Directive A: In the listing, rewrite the stretch from the line that contains "The width and height of the screenshot is (1024, 662)." through the end of the listing, replacing "Brush tool" with "Pencil tool" and keeping everything else unchanged. Leave the pictures out of your answer.

Passage:

________________________________________

Five Questions For...
Tom Wallace, CEO and Founder of Re-Leased
This quarter we check in with Tom Wallace, CEO and founder of Re-Leased, an innovative property management software platform purpose-built for commercial real estate. Re-Leased is one of our current occupiers at Thavies Inn House, and has recently taken on an additional 1,000 sq ft in line with its stated growth ambitions.
1. Can owners of property portfolios ever have enough data to work with?
Yes, of course they can. However, if they've got mountains of unstructured data, it's just going to be overwhelming and effectively useless.
On the other hand, if you've got well-organised data and systems to analyse and track that, then it's hard to have too many really good data points coming in and feeding that. But the data has to be able to be served to the users in a way that they can understand it easily, see the insights and make decisions off it.

________________________________________

Directive B: According to the interview, how much additional space has Re-Leased recently taken on at Thavies Inn House?

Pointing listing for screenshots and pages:

________________________________________

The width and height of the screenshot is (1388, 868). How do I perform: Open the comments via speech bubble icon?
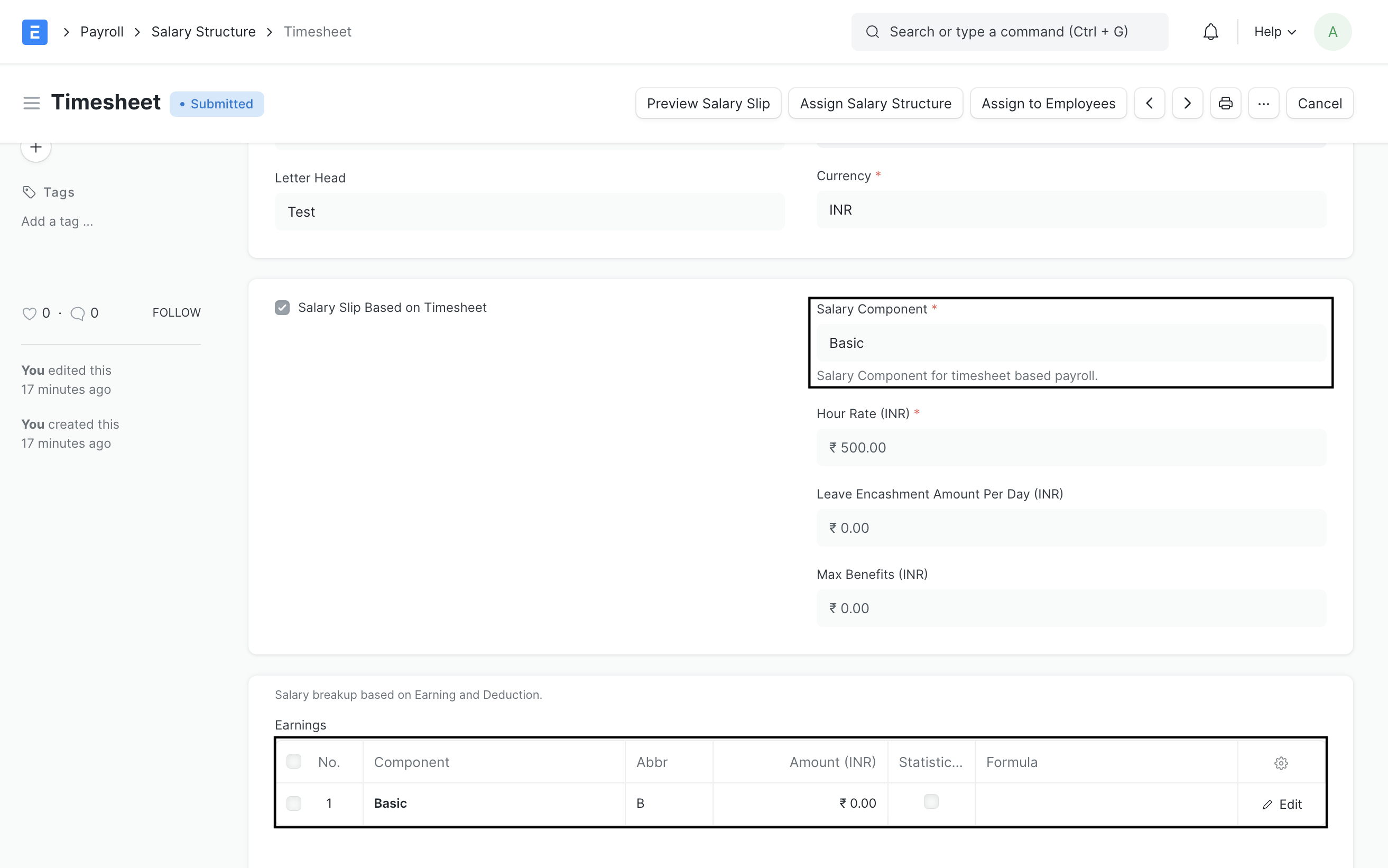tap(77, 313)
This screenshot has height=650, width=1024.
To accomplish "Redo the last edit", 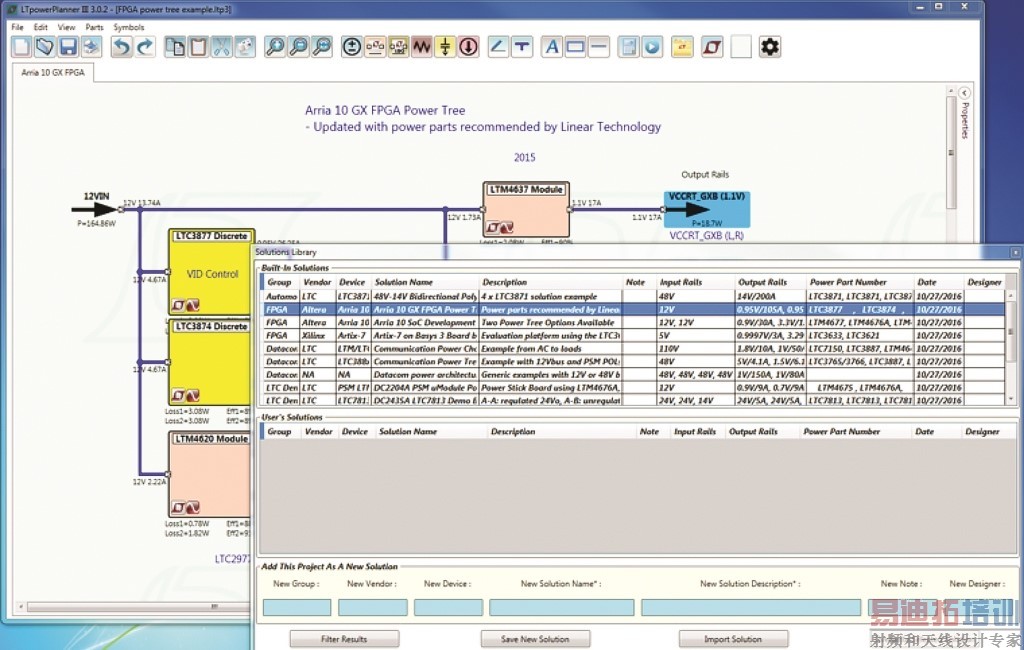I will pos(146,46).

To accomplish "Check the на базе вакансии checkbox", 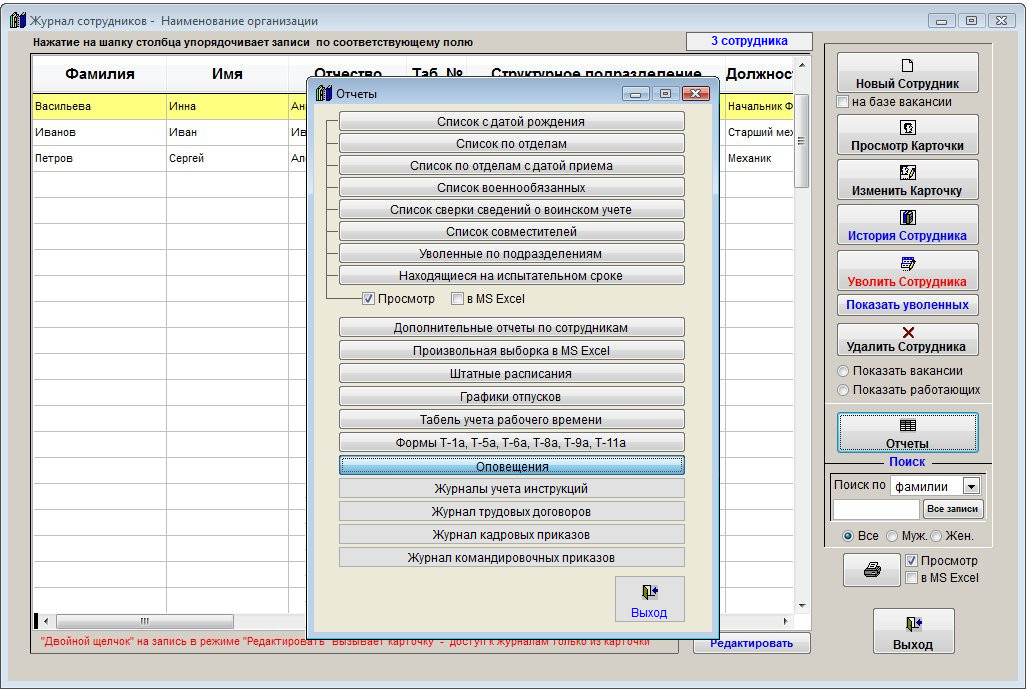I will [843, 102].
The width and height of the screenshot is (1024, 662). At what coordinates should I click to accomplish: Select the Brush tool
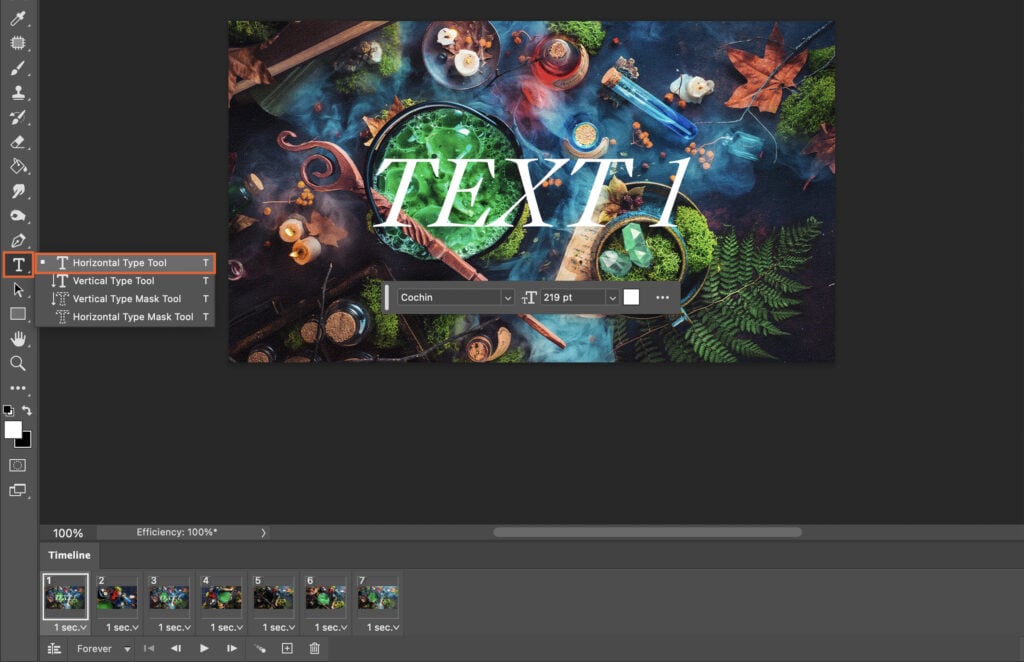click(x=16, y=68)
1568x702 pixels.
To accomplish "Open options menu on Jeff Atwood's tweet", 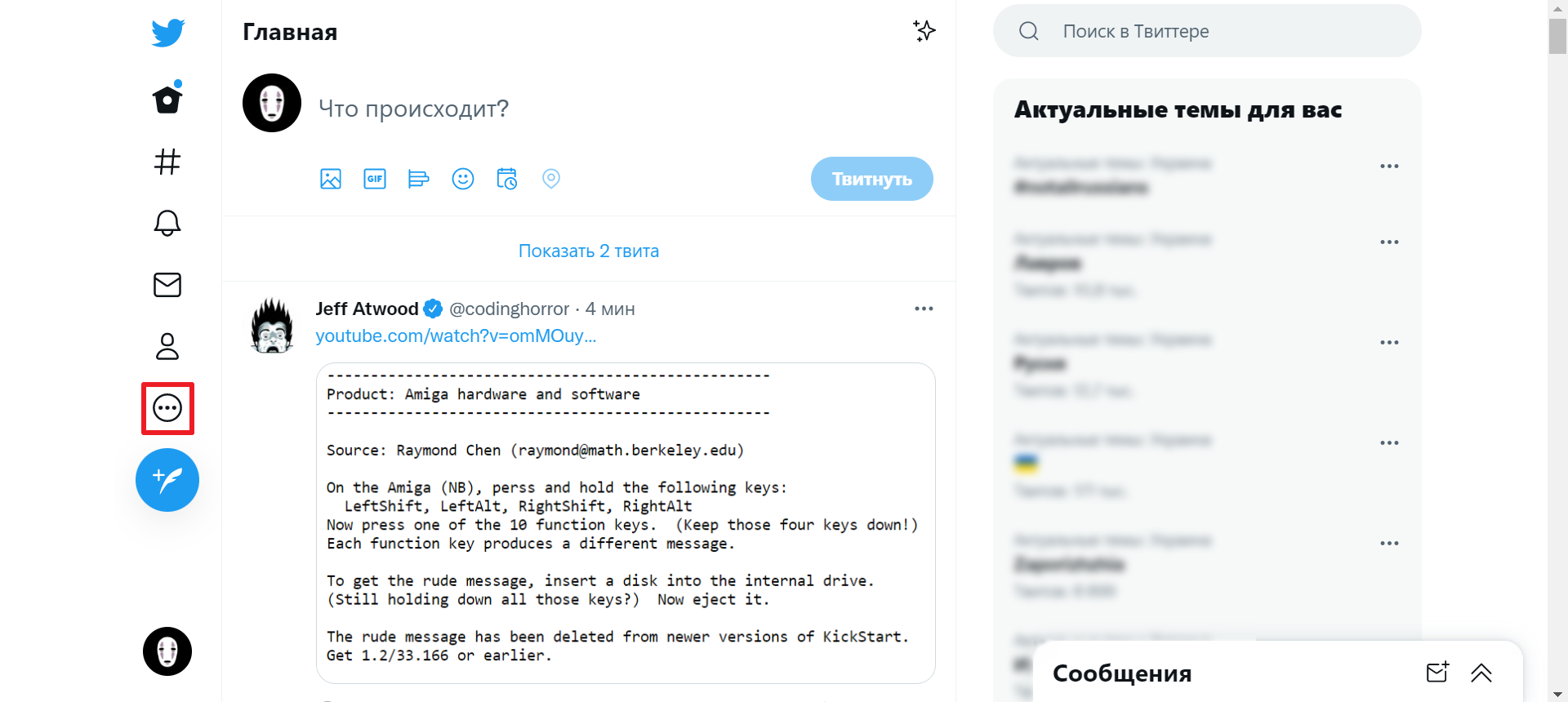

________________________________________

Complete response A:
The width and height of the screenshot is (1024, 662). At what coordinates should I click to accomplish: Select the Pencil tool
click(x=16, y=68)
1568x702 pixels.
To accomplish "Open options menu on Jeff Atwood's tweet", 

Complete response B: An additional 1,000 sq ft.